■ **LESETEXT**:
──────────

Süddeutsche Zeitung

Studie zum arabischen Raum:Lage der Frauen in Ägypten am schlimmsten

Sexuelle Gewalt, Frauenhandel, Ausschluss aus dem politischen Prozess: In keinem Land der arabischen Welt ist die Situation für Frauen so katastrophal wie in Ägypten. Dazu trägt auch eine grausame Praxis bei, die keine islamische, sondern eine afrikanische ist.

Von Sonja Zekri, Kairo

Es hätte ganz anders laufen sollen, so groß waren die Hoffnungen, aber das aktuelle Zwischenergebnis ist niederschmetternd: Der arabische Frühling war für die Frauen eine Katastrophe. Ägypten, einst Fackelträger der Freiheit, erkämpft auch von Frauen auf dem Tahrir-Platz, ist das schlimmste Land für Frauen in der arabischen Welt. Dies ergab eine Umfrage der Thomson Reuters Foundation unter 336 Fachleuten in 22 Staaten.

Das Bürgerkriegsland Syrien, wo Vergewaltigung eine gängige Waffe ist, lag vier Plätze davor. Jemen, wo ein Viertel der Mädchen unter 15 Jahren verheiratet (und oft mit Genitalverletzungen ins Krankenhaus gebracht werden), folgte auf dem Platz danach. Libyen und Tunesien schafften es auf einen der besseren Ränge, aber auch den einstigen Modellstaaten arabischer Frauenrechte hat das Ende der Diktatur misogyne Frömmler, Instabilität und Gewalt gebracht. In Libyen terrorisieren Milizen das Land, in Tunesien, dem bestplatzierten Land des arabischen Frühlings, gibt es noch immer Polygamie.

Wenn auch nirgends so sehr wie in Ägypten. Sexuelle Gewalt; Massenvergewaltigungen bei Protesten und unabhängig von Alter, Status, Kleidung; der fast vollständige Ausschluss von Frauen aus dem politischen Prozess; Frauenhandel und eine diskriminierende Gesetzgebung gehören zum Alltag.

Zudem ist in keinem anderen Land die Genitalverstümmelung von Frauen so weit verbreitet: Nach Unicef-Angaben sind 91 Prozent der Ägypterinnen beschnitten, Musliminnen wie Christinnen. Die grausame Praxis ist - man kann es Islamhassern nicht oft genug sagen - vor allem eine afrikanische, keine islamische. Die Massai tun es, die Taliban nicht.

──────────

■ **DATENABSCHNITT**:
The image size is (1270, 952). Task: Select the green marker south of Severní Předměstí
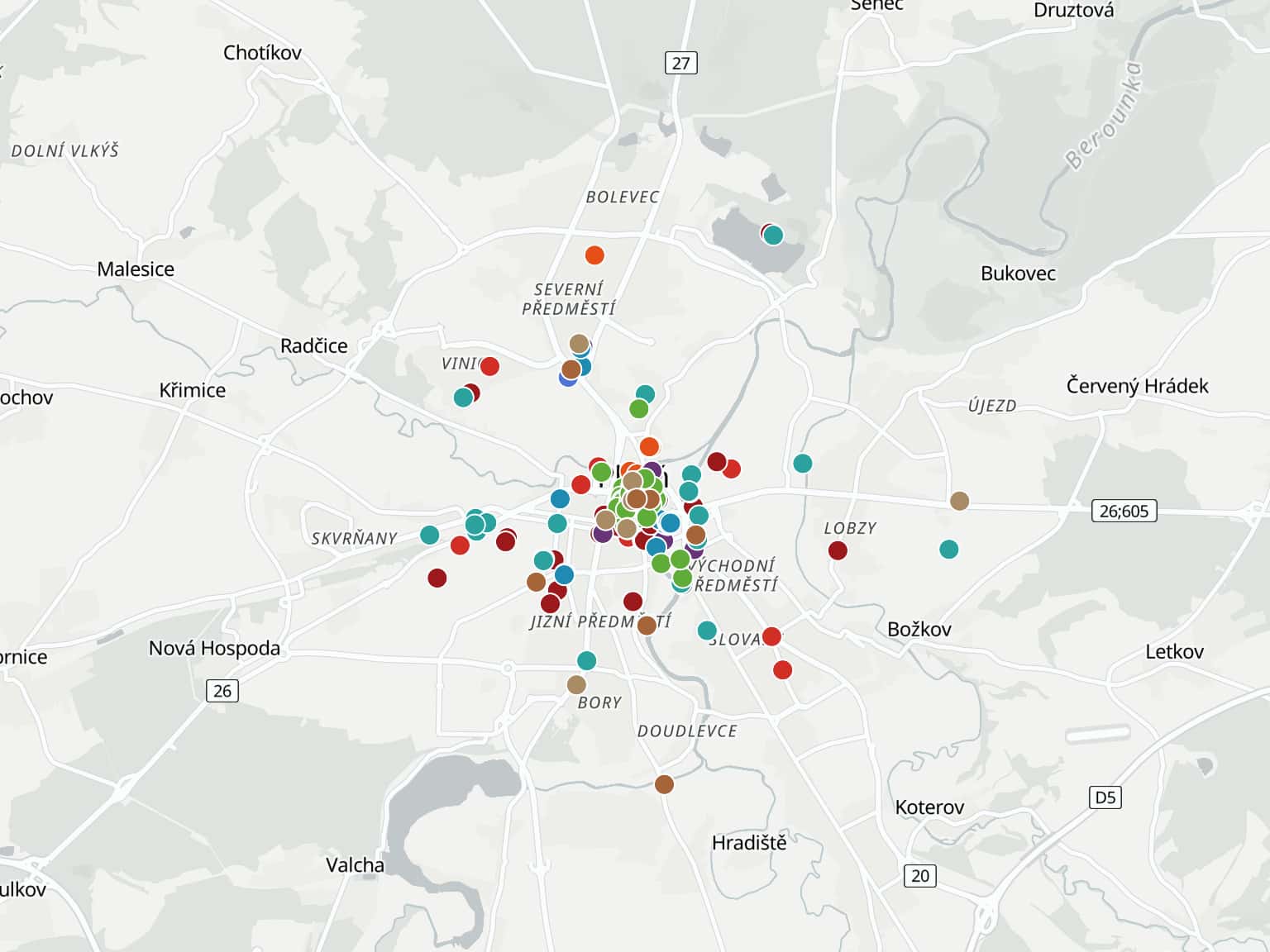[x=638, y=409]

──────────

■ **AUFGABEN UND ÜBUNGEN**:
[1] Stimmen diese Aussagen mit dem Artikel über die Lage der Frauen überein? Antworten Sie jeweils mit Ja oder Nein und belegen Sie es mit den entscheidenden Worten des Artikels als wörtlichem Zitat: (a) Die Umfrage der Thomson Reuters Foundation wurde unter 336 Fachleuten in 22 Staaten durchgeführt. (b) In Tunesien gibt es keine Polygamie mehr. (c) Nach Angaben von Unicef sind 91 Prozent der Ägypterinnen beschnitten.
[2] Setzen Sie bitte den Artikel über die Lage der Frauen nach seinem letzten Satz fort.
Die Daten haben mit dem Artikel über die Lage der Frauen nichts zu tun.

■ **LÖSUNGEN JE AUFGABE**:
[1]
(a) Ja: „Dies ergab eine Umfrage der Thomson Reuters Foundation unter 336 Fachleuten in 22 Staaten.“
(b) Nein: „in Tunesien, dem bestplatzierten Land des arabischen Frühlings, gibt es noch immer Polygamie.“
(c) Ja: „Nach Unicef-Angaben sind 91 Prozent der Ägypterinnen beschnitten“

[2]
Und auch nicht die Saudis, die ihren Frauen zwar weder das Autofahren erlauben noch den selbständigen Besuch des Zahnarztes, aber dennoch zwei Plätze besser als Ägypten liegen. Der greise König Abdullah hat 30 Frauen für ein 150-köpfiges und eigentlich politisch irrelevantes Beratergremium ernannt. Seit einigen Jahren gibt es ein Gesetz gegen häusliche Gewalt und neuerdings Jobs für Frauen in Unterwäschegeschäften. Aber macht das Saudi-Arabien zu einem besseren Platz für Frauen als Ägypten? Sind konservative Monarchien wie Katar oder Kuwait tatsächlich Paradiese für ihre Bewohnerinnen oder gibt es am Ende doch keinen Zusammenhang zwischen Demokratie und Frauenrechten?

Nun, weder in Ägypten noch in Libyen, Jemen, geschweige denn Syrien gibt es ja Demokratie, sondern nur ein je nach Lage schwieriges bis katastrophales Ringen darum. Unter Hosni Mubarak in Kairo wie unter Zine el-Abidine Ben Ali in Tunis waren Frauenfragen vor allem Projekte von Regierungen, die dem Westen ihre soziale Fortschrittlichkeit zeigen wollten, während sie alle Ansprüche auf politische Partizipation abwiegelten.

Für viele Ägypter gelten Frauenrechte als Hobby der Mubarak-Gattin. Dass die Islamisten während ihres einjährigen Intermezzos die Heirat von Neunjährigen diskutierten, passte ins Klima. Und: Je größer die Erwartung, desto bitterer die Ernüchterung. Die Frauen hatten auf Freiheit gehofft. Nun spüren sie schmerzhafter als alle anderen, was fehlt.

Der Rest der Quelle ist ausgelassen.